** Supplied material **
-.-.-

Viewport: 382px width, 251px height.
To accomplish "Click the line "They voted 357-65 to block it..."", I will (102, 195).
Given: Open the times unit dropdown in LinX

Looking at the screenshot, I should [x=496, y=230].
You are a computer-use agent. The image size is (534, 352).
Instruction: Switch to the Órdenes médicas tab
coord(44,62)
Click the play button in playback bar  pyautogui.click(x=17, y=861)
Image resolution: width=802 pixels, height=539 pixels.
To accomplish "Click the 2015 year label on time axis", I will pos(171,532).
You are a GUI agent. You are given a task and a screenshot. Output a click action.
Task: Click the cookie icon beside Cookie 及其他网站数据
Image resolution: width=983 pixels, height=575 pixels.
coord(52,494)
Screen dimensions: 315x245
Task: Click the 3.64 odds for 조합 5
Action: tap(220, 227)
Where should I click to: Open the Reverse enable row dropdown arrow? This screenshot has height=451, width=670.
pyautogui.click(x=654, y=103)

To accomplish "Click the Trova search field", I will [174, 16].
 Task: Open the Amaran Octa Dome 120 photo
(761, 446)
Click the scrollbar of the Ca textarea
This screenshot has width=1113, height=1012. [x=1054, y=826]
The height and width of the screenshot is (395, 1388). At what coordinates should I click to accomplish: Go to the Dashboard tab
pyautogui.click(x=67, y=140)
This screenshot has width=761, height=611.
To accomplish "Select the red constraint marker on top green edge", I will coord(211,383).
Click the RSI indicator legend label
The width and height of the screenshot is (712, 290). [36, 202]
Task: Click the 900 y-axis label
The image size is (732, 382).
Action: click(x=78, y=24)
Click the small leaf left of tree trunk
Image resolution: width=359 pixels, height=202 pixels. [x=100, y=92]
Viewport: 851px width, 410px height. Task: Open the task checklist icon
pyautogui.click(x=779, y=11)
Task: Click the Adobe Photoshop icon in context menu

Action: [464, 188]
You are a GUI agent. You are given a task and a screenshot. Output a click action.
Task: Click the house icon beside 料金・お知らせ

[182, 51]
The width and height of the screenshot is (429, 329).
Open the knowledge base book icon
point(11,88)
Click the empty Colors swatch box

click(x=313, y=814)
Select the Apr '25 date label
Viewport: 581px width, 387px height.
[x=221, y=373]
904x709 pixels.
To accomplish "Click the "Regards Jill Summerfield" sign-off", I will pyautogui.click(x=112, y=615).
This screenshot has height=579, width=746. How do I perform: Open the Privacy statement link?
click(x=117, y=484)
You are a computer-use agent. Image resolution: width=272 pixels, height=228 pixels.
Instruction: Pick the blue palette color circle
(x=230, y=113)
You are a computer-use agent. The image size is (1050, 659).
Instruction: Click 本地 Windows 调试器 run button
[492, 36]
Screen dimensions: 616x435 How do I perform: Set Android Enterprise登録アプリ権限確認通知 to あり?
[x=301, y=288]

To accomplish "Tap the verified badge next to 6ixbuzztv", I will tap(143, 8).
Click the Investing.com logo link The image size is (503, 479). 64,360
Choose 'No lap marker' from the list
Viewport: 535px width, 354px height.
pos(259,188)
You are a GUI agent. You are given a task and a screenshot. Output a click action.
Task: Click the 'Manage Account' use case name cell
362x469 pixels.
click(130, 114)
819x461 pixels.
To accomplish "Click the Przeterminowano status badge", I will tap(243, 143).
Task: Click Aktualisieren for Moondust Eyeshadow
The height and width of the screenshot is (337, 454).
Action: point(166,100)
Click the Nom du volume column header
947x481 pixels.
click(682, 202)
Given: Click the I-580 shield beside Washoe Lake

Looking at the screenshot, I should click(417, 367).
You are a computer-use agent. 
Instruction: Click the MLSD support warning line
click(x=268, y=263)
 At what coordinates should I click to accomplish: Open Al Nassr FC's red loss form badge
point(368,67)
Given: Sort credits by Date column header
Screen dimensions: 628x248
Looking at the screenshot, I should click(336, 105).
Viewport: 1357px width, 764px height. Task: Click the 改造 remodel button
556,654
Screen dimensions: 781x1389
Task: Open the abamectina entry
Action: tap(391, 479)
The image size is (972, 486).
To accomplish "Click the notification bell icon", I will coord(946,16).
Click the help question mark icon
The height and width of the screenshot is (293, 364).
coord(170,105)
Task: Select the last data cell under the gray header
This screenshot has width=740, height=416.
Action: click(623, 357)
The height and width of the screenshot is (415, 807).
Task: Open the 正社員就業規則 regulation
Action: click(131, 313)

-.-.-

** How to complete this task **
All lines holding the word "agent" must be found in the listing and copied.

** Reply **
You are a computer-use agent. The image size is (534, 352).
You are a GUI agent. You are given a task and a screenshot. Output a click action.
You are a GUI agent. You are given a task and a screenshot. Output a click action.
You are a computer-use agent. Image resolution: width=272 pixels, height=228 pixels.
You are a computer-use agent. The image size is (1050, 659).
You are a GUI agent. You are given a task and a screenshot. Output a click action.
You are a computer-use agent. 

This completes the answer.